The authors used cryo-electron microscopy to determine multiple states of the NER pre-incision complex, capturing the sequence from lesion recognition to a nuclease-ready assembly. The data show how XPC recognises distorted DNA and assists TFIIH loading; how TFIIH (and its XPD helicase) translocates and verifies the lesion; and how XPA and RPA stabilise the opened bubble and organise recruitment of ERCC1–XPF and XPG. Structural snapshots reveal interfaces and conformational transitions that gate nuclease activity until verification is complete. The paper ties structural features to functional assays and known pathogenic variants, strengthening the link between mechanism and disease.

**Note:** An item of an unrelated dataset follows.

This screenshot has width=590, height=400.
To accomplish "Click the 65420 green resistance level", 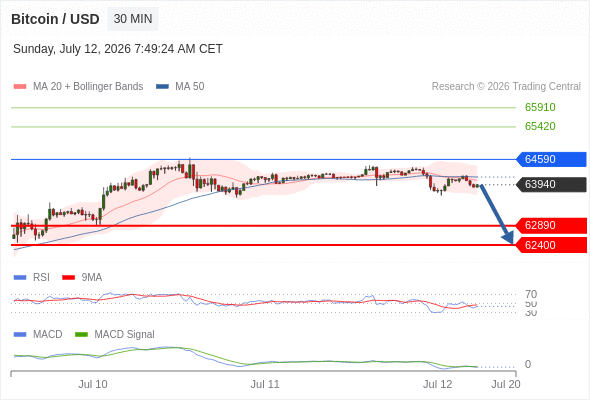I will (540, 126).
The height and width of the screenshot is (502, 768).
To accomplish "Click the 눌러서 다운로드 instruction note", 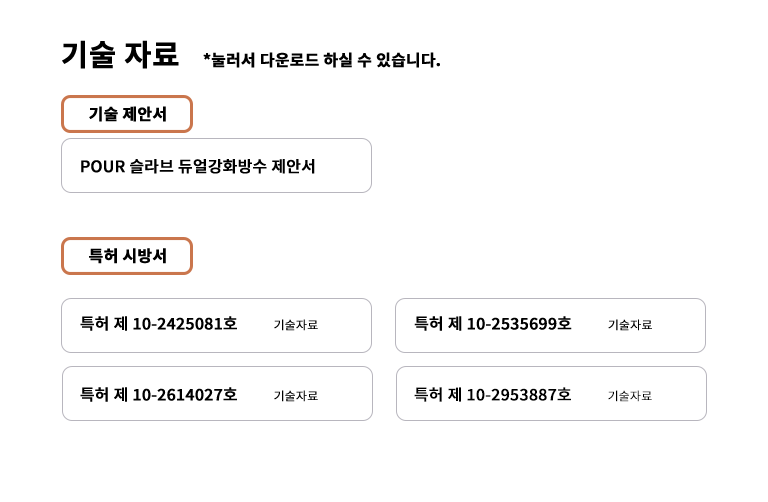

The authors compare their maps with earlier biochemical reconstitutions and recent structures of TFIIH and nucleases, synthesising a coherent pre-incision choreography: damage sensing → TFIIH engagement and verification → local unwinding and RPA binding → recruitment/activation of nucleases → dual incision. This clarifies long-standing questions about coordination and directionality in human NER.

Context and relevance

NER is a fundamental DNA-repair pathway that removes bulky lesions from the genome; failures cause severe human disorders and raise cancer risk. Structural insight into the pre-incision complex fills a critical gap between biochemical models and molecular mechanism. For researchers in DNA repair, structural biology and medical genetics, these findings refine how we interpret pathogenic variants and guide hypotheses for targeted interventions. The work also informs on general principles of multi-protein assembly, verification checkpoints and regulated nuclease access that apply beyond NER.

Why should I read this?

Short version: if you care about how cells find and remove nasty DNA damage, this paper shows the actual molecular choreography — who stands where and who waits for permission before the cut. It’s packed with neat structural snapshots that save you hours of piecing together older biochemical puzzles.

Author style

Punchy: this is a must-read for people who want the molecular blueprint of human NER. The structures don’t just look pretty — they explain how verification prevents an accidental snip and why specific mutations are catastrophic. If you work on DNA repair, cancer genetics or structural enzymology, the detailed maps here are directly useful.